One common question we hear about alignment research runs analogously to: “If you don’t develop calculus, what bad thing happens to your rocket? Do you think the pilot will be struggling to make a course correction, and find that they simply can’t add up the tiny vectors fast enough? That scenario just doesn’t sound plausible.”
Actually, that sounds entirely plausible.
The case is similar with, e.g., attempts to develop theories of logical uncertainty. The problem is not that we visualize a specific AI system encountering a catastrophic failure because it mishandles logical uncertainty; the problem is that all our existing tools for describing the behavior of rational agents assume that those agents are logically omniscient, making our best theories incommensurate with our best practical AI designs.
Well, of course, part of the problem is that the best theories of “rational agents” try to assume Homo Economicus into being, and insist on cutting off all the ways in which physically-realizable minds cannot fit. So we need a definition of rationality that makes sense in a world where agents don’t have completed infinities of computational power and can be modified by the environment and don’t come with built-in utility functions that necessarily map physically realizable situations to the real numbers.

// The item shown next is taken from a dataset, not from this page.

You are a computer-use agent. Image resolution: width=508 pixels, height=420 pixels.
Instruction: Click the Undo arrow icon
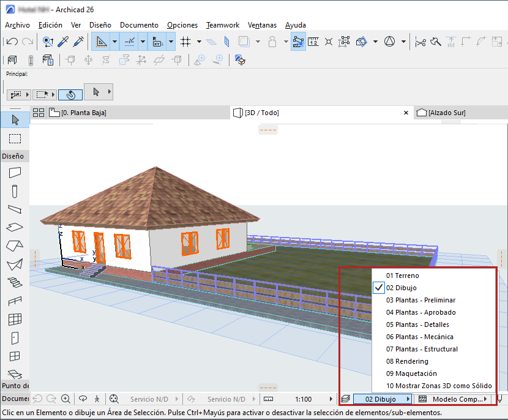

If we could program that computer to reliably achieve some simple goal (such as producing as much diamond as possible), then a large share of the AI alignment research would be completed.
Wait wait wait. You’re saying that the path between Clippy and a prospective completed FAI is shorter than the path between today’s AI state-of-the-art and Clippy? Because it sounds like you’re saying that, even though I really don’t expect you to say that.
On the upside, I do think we can spell out a research program to get us there, which will be grounded in current computational cog-sci and ML literature, which will also help with Friendliness/alignment engineering, which will not engender arguments with Jessica over math this time.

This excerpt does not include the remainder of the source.